Restate, in full and unchanged, the entries that follow, but not their pictures.

(Items from a dataset)
▽

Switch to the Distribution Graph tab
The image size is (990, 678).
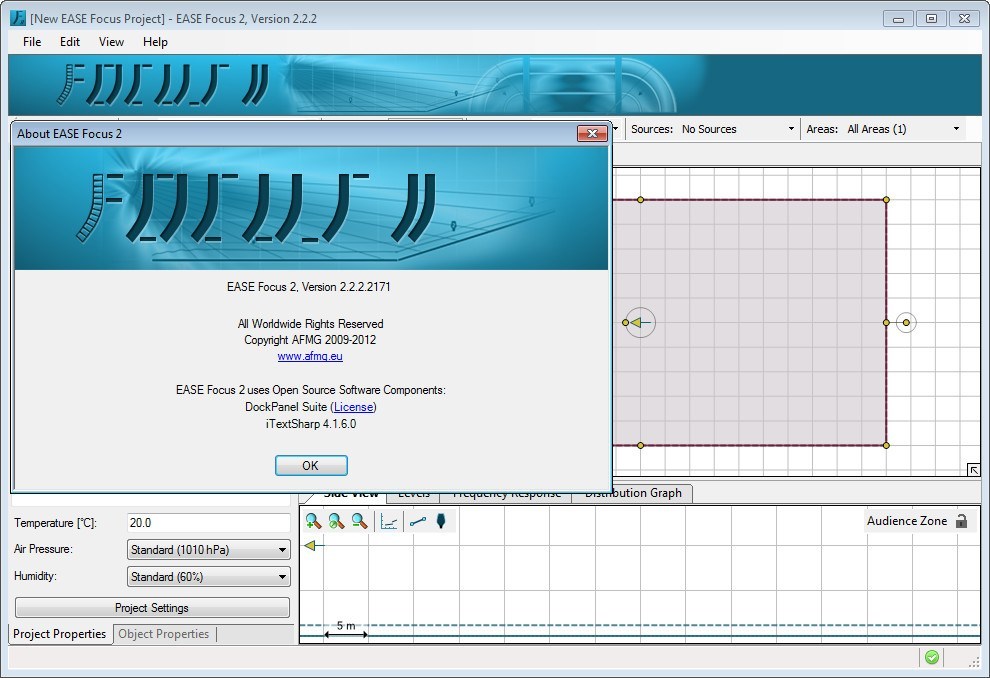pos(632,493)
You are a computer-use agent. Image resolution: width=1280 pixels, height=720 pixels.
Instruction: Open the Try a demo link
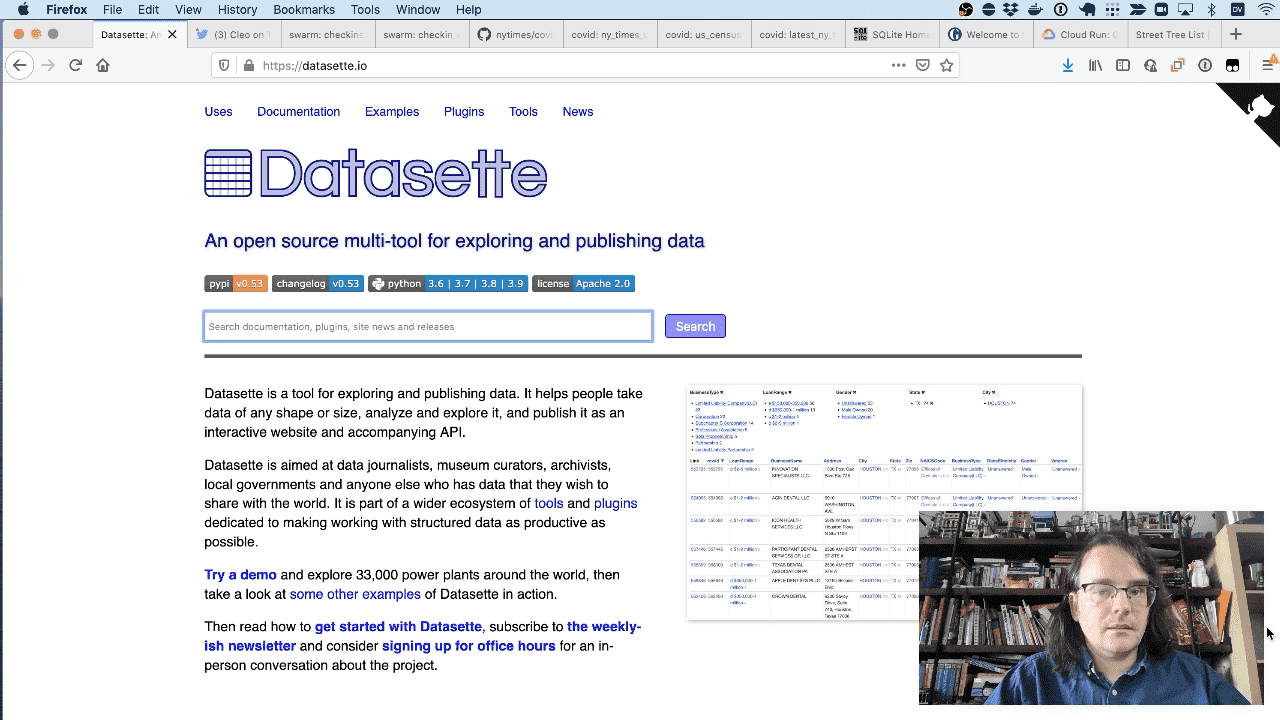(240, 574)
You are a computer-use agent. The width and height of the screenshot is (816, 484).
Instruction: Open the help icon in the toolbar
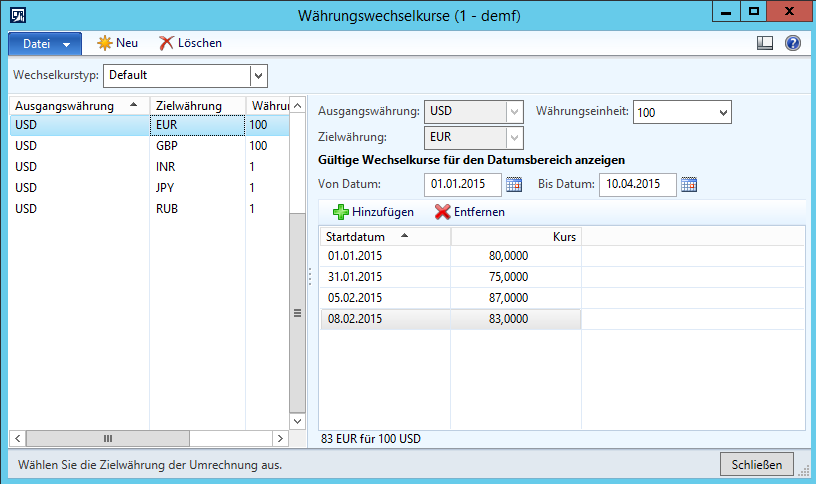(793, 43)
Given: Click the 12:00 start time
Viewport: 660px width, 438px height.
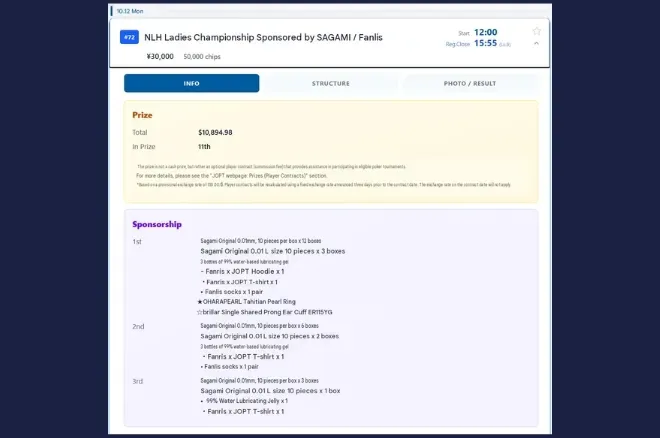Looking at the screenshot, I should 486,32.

△

> [Answer section]:
Switch to the Distribution Graph tab
The image size is (990, 678).
pos(632,493)
You are a computer-use agent. Image resolution: width=1280 pixels, height=720 pixels.
Instruction: Open the Try a demo link
(240, 574)
You are a computer-use agent. The width and height of the screenshot is (816, 484).
Instruction: Open the help icon in the toolbar
(793, 43)
Given: Click the 12:00 start time
Viewport: 660px width, 438px height.
Looking at the screenshot, I should 486,32.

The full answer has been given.